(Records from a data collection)
○ ○ ○ ○ ○ ○ ○

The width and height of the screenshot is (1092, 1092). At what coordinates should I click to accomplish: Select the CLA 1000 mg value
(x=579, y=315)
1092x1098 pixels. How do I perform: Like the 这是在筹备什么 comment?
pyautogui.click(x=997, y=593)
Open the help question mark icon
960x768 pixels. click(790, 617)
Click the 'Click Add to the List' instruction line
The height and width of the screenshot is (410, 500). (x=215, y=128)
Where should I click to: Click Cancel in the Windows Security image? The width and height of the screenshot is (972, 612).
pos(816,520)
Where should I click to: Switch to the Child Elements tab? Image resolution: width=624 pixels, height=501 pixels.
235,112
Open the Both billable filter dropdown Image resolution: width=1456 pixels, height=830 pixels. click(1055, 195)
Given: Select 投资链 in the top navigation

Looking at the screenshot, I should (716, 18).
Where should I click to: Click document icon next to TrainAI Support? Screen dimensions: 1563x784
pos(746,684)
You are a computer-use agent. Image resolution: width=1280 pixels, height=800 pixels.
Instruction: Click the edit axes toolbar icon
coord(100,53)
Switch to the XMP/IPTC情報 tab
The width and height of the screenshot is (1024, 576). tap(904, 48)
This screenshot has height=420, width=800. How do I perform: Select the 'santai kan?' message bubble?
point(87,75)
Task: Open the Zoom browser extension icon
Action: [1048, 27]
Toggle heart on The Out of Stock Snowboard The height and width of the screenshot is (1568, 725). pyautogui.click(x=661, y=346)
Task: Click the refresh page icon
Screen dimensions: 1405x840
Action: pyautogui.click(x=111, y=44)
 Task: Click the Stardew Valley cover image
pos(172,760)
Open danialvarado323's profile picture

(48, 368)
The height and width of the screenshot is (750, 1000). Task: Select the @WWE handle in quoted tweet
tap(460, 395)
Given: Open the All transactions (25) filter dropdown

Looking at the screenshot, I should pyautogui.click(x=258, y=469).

○ ○ ○ ○ ○ ○ ○

### Required work
An exact copy of the lines from the one containing "Screen dimensions: 1405x840" through the end of the data above is the whole answer.

### Response to the task
Screen dimensions: 1405x840
Action: pyautogui.click(x=111, y=44)
 Task: Click the Stardew Valley cover image
pos(172,760)
Open danialvarado323's profile picture

(48, 368)
The height and width of the screenshot is (750, 1000). Task: Select the @WWE handle in quoted tweet
tap(460, 395)
Given: Open the All transactions (25) filter dropdown

Looking at the screenshot, I should pyautogui.click(x=258, y=469).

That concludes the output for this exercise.